[Pointing data for screenshots]
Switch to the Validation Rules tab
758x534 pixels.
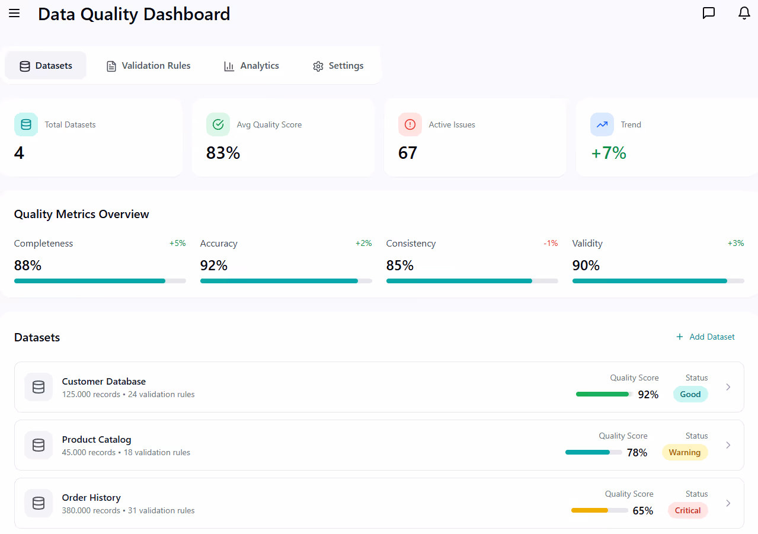(148, 66)
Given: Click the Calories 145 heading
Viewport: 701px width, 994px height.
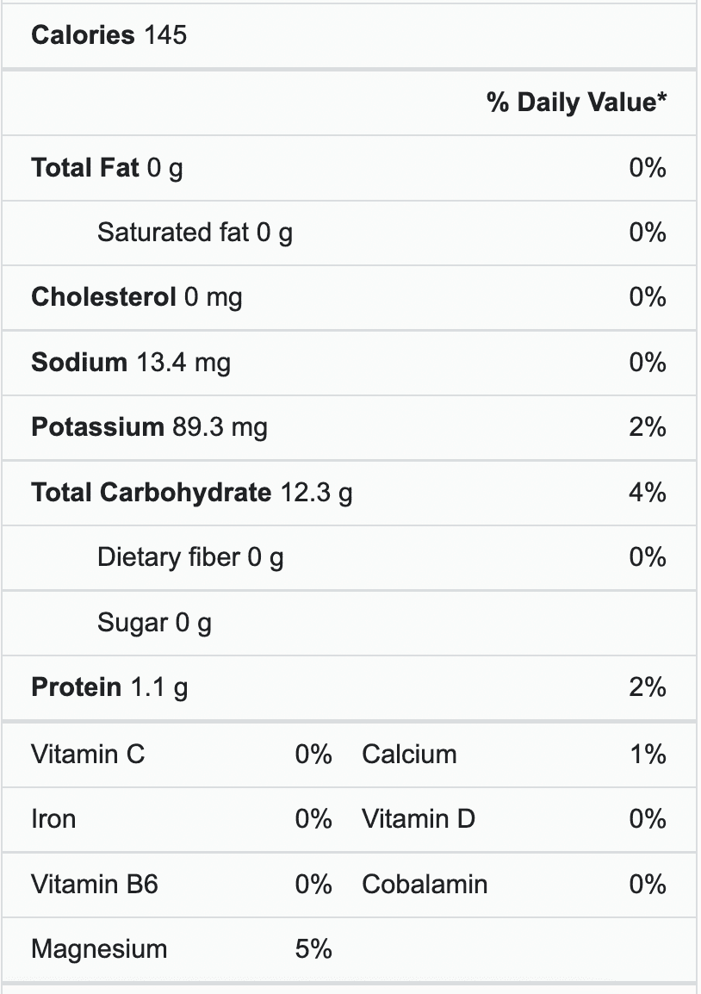Looking at the screenshot, I should (x=109, y=35).
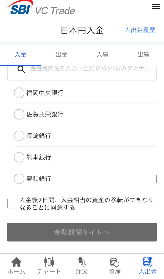Choose 豊和銀行 radio option

(x=19, y=179)
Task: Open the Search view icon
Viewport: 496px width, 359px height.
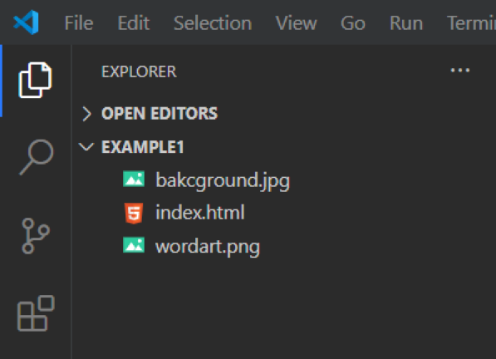Action: coord(37,157)
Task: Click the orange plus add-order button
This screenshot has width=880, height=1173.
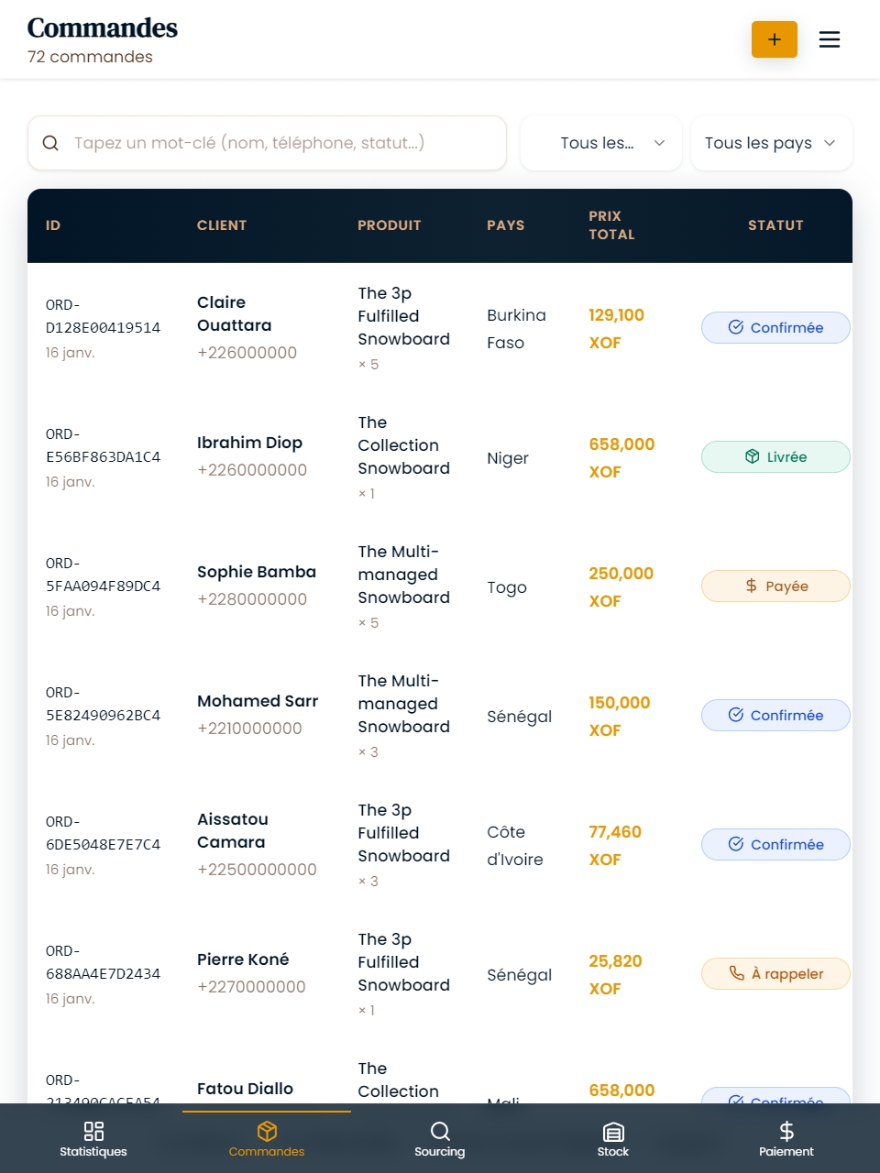Action: (774, 39)
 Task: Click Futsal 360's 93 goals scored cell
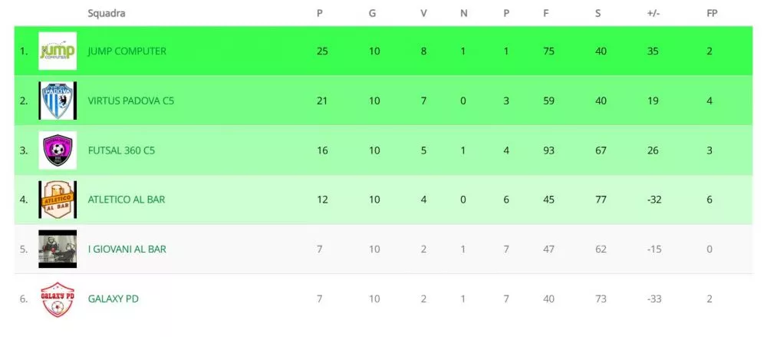click(x=549, y=150)
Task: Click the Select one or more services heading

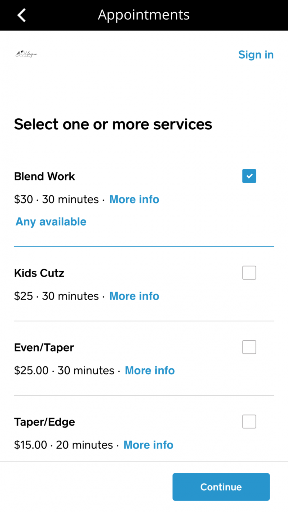Action: 113,124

> What is expected
Please lay out the material as a two-column CSV with the columns request and answer, starting at the line that contains "Task: Click the Select" and continuing through the end of the material. Give one row per request, put each field in quotation marks, turn line breaks into spaces, and leave out the pictures.

> Full output
request,answer
"Task: Click the Select one or more services heading","Action: 113,124"